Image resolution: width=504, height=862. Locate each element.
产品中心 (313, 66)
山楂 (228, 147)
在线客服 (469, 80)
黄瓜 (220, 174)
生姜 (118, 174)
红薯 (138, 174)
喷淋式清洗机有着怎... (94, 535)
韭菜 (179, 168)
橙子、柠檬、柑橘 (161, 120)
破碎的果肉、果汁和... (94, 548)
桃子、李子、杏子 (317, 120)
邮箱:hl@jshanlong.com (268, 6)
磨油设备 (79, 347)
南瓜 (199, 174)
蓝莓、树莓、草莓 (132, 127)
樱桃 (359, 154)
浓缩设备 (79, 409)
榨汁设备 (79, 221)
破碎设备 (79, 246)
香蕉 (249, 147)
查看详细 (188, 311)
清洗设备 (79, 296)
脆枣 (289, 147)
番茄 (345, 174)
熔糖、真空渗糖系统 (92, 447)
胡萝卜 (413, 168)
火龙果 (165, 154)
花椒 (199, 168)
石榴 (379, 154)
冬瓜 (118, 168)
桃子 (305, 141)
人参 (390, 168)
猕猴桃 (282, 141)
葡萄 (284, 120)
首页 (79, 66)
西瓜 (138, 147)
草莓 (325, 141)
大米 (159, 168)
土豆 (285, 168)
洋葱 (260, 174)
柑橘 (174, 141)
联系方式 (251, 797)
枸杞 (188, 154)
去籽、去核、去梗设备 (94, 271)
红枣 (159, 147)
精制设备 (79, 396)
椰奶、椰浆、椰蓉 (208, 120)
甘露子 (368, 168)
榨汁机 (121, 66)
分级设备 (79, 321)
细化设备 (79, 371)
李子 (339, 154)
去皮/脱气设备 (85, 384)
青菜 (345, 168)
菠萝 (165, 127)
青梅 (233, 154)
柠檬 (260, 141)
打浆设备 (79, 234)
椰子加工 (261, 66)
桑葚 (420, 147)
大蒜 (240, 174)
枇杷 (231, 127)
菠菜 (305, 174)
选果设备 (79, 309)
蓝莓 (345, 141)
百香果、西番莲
——
[CHALLENGE]: Reproduce all of the data above word for word, keeping every line in its original order.

[FULL RESPONSE]:
Image resolution: width=504, height=862. Locate each element.
产品中心 (313, 66)
山楂 (228, 147)
在线客服 (469, 80)
黄瓜 (220, 174)
生姜 (118, 174)
红薯 (138, 174)
喷淋式清洗机有着怎... (94, 535)
韭菜 (179, 168)
橙子、柠檬、柑橘 (161, 120)
破碎的果肉、果汁和... (94, 548)
桃子、李子、杏子 (317, 120)
邮箱:hl@jshanlong.com (268, 6)
磨油设备 (79, 347)
南瓜 (199, 174)
蓝莓、树莓、草莓 (132, 127)
樱桃 (359, 154)
浓缩设备 (79, 409)
榨汁设备 (79, 221)
破碎设备 (79, 246)
香蕉 (249, 147)
查看详细 (188, 311)
清洗设备 (79, 296)
脆枣 (289, 147)
番茄 (345, 174)
熔糖、真空渗糖系统 (92, 447)
胡萝卜 (413, 168)
火龙果 (165, 154)
花椒 (199, 168)
石榴 (379, 154)
冬瓜 (118, 168)
桃子 (305, 141)
人参 (390, 168)
猕猴桃 (282, 141)
葡萄 (284, 120)
首页 (79, 66)
西瓜 (138, 147)
草莓 (325, 141)
大米 (159, 168)
土豆 (285, 168)
洋葱 (260, 174)
柑橘 (174, 141)
联系方式 (251, 797)
枸杞 (188, 154)
去籽、去核、去梗设备 (94, 271)
红枣 (159, 147)
精制设备 (79, 396)
椰奶、椰浆、椰蓉 (208, 120)
甘露子 (368, 168)
榨汁机 (121, 66)
分级设备 (79, 321)
细化设备 (79, 371)
李子 (339, 154)
去皮/脱气设备 (85, 384)
青菜 (345, 168)
菠萝 (165, 127)
青梅 (233, 154)
柠檬 (260, 141)
打浆设备 (79, 234)
椰子加工 (261, 66)
桑葚 (420, 147)
大蒜 (240, 174)
枇杷 (231, 127)
菠菜 (305, 174)
选果设备 (79, 309)
蓝莓 (345, 141)
百香果、西番莲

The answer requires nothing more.